**STATED EXERCISE**
Copy out the rows starting with the line that contains "Viewport: 830px width, 619px height." and going on through the line that contains "(x=125, y=76)", requests included, and shift every click coordinate in the answers by adding 70 to it.

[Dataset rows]
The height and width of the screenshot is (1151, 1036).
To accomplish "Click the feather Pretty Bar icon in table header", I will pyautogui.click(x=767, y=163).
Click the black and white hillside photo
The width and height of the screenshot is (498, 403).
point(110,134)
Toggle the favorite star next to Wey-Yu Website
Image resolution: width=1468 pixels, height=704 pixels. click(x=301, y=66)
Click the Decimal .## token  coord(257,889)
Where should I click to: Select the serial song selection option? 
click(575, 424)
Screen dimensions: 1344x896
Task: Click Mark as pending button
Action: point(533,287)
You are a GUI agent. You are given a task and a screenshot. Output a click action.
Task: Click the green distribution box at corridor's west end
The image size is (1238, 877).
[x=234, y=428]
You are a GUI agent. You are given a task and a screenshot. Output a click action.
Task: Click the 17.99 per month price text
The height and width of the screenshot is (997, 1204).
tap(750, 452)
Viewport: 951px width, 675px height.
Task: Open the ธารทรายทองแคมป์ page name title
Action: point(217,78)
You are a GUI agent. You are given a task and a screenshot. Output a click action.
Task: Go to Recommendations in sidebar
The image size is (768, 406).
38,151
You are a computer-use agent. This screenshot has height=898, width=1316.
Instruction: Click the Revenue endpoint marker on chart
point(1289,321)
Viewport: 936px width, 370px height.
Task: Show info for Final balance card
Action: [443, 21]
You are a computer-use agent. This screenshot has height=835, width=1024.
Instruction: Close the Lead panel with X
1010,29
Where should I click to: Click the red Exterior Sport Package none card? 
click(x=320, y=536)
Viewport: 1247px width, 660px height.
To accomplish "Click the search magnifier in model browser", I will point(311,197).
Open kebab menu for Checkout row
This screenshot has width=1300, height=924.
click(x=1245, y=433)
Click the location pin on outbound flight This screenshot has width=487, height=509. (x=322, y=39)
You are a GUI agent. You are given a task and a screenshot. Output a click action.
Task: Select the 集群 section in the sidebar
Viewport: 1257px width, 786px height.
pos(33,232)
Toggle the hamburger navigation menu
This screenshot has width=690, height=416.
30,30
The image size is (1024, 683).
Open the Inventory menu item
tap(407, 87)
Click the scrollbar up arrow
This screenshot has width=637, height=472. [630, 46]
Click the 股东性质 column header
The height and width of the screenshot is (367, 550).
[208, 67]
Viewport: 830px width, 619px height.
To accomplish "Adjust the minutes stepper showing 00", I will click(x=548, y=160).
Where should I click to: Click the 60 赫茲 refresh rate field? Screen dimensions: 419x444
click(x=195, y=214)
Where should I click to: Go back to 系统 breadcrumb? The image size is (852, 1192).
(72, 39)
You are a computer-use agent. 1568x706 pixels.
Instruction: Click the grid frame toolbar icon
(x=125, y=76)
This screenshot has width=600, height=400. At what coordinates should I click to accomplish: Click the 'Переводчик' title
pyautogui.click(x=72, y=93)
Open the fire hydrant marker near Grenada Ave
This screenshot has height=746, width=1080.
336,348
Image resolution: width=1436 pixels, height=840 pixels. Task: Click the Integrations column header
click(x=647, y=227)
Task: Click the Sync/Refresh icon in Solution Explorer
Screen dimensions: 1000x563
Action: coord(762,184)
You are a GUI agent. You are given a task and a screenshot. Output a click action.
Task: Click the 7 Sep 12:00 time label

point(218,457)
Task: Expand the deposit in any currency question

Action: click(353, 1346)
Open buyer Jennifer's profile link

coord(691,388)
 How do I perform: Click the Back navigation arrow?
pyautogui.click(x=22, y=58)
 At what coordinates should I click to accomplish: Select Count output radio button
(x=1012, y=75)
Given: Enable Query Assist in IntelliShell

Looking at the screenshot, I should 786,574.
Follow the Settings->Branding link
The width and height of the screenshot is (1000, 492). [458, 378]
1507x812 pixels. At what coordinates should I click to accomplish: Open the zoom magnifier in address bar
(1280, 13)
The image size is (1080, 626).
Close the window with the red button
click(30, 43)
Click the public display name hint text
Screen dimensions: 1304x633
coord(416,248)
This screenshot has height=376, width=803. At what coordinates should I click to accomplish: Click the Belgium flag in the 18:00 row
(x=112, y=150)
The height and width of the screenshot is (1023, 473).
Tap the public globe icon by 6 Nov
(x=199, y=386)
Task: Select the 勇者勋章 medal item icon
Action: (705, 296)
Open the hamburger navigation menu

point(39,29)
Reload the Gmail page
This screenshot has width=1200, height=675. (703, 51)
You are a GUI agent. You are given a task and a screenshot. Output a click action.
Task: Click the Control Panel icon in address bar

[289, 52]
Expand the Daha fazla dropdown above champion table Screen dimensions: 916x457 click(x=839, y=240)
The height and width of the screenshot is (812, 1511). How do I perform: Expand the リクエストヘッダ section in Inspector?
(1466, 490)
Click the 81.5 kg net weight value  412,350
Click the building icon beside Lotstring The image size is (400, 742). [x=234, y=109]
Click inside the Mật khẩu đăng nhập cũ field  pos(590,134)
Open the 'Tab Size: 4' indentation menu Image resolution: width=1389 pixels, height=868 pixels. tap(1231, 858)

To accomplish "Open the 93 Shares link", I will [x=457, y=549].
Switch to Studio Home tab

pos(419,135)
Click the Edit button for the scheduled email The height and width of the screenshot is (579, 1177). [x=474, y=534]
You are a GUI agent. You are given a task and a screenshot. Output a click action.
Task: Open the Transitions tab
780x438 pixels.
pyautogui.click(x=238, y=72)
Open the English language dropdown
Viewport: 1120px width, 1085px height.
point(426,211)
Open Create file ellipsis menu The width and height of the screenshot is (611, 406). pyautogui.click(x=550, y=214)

**CORRECT RESULT**
Viewport: 830px width, 619px height.
To accomplish "Adjust the minutes stepper showing 00", I will click(x=618, y=230).
Where should I click to: Click the 60 赫茲 refresh rate field? Screen dimensions: 419x444
click(x=265, y=284)
Where should I click to: Go back to 系统 breadcrumb? The image size is (852, 1192).
(142, 109)
You are a computer-use agent. 1568x706 pixels.
Instruction: Click the grid frame toolbar icon
(x=195, y=146)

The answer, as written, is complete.